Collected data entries
= Beginning of Section =
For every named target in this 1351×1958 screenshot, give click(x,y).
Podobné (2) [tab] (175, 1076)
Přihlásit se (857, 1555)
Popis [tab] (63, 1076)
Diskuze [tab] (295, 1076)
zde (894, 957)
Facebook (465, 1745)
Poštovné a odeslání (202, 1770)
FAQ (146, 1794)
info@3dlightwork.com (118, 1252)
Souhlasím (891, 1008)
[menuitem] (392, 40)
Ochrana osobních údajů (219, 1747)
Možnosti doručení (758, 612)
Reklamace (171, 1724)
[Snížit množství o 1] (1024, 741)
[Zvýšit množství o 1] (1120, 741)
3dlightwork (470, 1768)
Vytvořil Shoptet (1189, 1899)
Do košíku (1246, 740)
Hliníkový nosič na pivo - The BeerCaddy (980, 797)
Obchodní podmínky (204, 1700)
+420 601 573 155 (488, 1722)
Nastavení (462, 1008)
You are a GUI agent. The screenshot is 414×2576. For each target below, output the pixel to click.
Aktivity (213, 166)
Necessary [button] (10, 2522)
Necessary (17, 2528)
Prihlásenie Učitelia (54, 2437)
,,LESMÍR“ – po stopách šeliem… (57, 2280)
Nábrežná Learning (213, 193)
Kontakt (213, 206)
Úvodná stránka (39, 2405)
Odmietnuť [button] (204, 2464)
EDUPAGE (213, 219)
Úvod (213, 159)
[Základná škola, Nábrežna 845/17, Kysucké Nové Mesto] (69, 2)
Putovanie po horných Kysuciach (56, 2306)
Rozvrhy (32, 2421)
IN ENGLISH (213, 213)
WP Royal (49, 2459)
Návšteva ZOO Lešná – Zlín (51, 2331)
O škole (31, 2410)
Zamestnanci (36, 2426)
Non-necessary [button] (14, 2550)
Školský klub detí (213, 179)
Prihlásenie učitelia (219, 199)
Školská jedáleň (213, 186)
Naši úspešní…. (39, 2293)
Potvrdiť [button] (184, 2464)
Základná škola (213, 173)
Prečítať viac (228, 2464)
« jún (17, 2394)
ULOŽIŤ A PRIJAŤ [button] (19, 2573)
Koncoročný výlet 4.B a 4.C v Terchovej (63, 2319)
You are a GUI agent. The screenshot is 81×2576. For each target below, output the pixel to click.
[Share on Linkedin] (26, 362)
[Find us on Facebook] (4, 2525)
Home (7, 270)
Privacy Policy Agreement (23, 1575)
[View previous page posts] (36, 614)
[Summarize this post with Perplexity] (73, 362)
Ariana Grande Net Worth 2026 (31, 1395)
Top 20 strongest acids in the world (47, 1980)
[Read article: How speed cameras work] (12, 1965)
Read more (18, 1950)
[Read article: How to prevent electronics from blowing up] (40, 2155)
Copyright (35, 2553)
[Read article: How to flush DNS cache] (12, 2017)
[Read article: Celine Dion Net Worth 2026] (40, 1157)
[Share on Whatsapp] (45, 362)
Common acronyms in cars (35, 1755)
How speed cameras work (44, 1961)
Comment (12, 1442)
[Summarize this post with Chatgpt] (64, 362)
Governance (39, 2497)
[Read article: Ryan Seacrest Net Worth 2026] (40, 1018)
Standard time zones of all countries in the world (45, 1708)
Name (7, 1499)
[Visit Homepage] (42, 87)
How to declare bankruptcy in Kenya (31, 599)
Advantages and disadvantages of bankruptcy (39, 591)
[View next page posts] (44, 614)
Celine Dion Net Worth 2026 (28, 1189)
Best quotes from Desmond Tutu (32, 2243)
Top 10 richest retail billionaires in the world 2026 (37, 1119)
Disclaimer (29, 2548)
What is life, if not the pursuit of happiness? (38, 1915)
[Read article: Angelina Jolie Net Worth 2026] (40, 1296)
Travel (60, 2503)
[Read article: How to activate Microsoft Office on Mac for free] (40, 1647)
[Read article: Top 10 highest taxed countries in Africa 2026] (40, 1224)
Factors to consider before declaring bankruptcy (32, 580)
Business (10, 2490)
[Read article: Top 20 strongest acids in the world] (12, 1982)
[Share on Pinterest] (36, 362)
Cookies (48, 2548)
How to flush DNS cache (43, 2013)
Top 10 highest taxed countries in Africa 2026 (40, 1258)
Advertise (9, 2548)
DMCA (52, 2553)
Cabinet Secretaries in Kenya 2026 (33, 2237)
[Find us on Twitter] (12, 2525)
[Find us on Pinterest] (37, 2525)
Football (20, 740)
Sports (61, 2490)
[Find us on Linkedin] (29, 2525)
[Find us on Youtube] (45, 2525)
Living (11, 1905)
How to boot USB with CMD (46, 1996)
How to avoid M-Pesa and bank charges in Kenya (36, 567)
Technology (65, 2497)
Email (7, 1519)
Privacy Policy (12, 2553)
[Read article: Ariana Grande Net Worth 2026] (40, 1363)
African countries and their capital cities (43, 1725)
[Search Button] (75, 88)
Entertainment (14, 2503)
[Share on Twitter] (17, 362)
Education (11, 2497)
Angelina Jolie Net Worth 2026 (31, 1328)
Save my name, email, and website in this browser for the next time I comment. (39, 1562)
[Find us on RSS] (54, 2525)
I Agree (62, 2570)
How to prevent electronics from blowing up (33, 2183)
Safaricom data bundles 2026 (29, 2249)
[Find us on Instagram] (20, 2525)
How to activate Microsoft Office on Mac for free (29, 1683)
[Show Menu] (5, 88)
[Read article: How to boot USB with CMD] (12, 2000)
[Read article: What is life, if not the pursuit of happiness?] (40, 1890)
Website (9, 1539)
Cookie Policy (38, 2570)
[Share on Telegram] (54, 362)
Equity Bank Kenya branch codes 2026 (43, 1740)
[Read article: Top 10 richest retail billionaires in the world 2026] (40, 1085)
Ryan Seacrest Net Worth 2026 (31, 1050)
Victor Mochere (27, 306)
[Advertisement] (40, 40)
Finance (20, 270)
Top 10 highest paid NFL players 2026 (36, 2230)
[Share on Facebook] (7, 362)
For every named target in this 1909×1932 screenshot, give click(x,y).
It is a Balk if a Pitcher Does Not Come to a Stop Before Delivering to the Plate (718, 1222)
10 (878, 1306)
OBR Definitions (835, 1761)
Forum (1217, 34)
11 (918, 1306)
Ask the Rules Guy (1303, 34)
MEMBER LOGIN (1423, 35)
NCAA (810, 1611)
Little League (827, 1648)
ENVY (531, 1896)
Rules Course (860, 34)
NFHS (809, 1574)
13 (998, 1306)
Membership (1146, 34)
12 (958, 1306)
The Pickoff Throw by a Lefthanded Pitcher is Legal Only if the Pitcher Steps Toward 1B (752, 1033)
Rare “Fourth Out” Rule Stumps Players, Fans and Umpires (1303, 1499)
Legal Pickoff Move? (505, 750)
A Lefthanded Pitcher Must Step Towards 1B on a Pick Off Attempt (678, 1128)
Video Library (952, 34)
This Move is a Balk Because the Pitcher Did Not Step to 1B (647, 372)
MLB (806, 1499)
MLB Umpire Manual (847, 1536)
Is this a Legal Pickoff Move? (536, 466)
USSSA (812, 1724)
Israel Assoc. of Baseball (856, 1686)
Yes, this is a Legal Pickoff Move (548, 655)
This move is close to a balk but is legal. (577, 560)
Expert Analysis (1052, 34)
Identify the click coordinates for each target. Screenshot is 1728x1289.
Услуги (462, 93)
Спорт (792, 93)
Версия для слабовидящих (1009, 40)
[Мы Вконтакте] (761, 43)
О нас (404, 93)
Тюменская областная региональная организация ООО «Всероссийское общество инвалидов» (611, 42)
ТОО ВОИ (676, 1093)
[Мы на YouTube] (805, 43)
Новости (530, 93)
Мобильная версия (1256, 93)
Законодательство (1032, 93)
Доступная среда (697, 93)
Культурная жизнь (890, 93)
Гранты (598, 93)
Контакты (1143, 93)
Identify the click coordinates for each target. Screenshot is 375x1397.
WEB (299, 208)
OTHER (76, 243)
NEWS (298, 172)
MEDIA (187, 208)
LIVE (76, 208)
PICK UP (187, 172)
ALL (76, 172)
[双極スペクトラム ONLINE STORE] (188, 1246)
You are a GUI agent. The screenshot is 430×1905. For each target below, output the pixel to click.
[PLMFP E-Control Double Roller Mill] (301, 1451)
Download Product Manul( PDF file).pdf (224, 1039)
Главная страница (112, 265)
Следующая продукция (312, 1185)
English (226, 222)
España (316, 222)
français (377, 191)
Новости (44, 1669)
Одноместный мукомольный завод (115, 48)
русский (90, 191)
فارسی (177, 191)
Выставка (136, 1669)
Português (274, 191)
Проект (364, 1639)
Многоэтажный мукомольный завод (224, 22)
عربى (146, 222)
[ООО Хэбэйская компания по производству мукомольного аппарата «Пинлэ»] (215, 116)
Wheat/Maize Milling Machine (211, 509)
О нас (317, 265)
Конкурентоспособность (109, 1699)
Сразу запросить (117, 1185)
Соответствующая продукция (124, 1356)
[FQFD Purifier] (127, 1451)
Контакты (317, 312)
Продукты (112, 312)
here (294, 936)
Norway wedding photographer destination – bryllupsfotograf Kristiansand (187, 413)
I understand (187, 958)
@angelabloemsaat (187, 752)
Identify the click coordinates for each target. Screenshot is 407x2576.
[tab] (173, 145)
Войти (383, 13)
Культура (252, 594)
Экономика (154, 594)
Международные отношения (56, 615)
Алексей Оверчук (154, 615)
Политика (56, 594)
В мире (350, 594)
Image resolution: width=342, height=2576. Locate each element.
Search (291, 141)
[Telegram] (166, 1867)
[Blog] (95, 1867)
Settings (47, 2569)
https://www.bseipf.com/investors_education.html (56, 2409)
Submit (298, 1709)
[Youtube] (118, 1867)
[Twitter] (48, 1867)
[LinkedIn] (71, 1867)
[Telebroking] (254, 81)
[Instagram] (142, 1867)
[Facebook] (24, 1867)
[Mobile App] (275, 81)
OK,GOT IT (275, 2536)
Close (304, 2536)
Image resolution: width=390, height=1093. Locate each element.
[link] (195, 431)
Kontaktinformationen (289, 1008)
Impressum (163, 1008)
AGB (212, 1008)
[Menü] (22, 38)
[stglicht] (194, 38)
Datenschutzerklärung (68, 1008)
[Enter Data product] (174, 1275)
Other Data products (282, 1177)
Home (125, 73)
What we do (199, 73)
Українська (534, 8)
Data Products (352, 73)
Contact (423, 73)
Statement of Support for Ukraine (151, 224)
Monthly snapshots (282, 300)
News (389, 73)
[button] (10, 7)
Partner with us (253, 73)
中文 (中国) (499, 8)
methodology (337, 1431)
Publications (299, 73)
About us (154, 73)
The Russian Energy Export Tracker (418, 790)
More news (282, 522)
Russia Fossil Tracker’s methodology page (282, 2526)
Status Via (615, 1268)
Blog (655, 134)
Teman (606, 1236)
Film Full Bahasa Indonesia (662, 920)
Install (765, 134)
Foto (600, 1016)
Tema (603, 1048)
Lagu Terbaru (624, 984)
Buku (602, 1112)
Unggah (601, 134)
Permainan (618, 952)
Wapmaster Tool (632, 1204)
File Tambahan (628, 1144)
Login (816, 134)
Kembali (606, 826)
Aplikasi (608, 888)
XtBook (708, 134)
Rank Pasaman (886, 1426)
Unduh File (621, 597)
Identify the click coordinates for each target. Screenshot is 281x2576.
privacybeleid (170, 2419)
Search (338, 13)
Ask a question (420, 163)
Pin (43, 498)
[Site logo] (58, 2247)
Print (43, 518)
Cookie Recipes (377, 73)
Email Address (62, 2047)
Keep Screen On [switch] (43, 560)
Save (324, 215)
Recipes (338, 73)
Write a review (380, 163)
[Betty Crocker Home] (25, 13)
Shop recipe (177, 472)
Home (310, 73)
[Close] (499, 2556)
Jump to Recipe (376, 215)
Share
= End of Section =
Task objective ::
Among the entries, find each line that includes the string "below" and copy it.

Solution to this task ::
You are a GUI agent. The screenshot is 414×2576. For each target below, output the pixel to click.
You are a GUI agent. The screenshot is 81×2576. For each target below, output the pixel to click.
You are a GUI agent. The screenshot is 430×1905. For each target below, output the pixel to click.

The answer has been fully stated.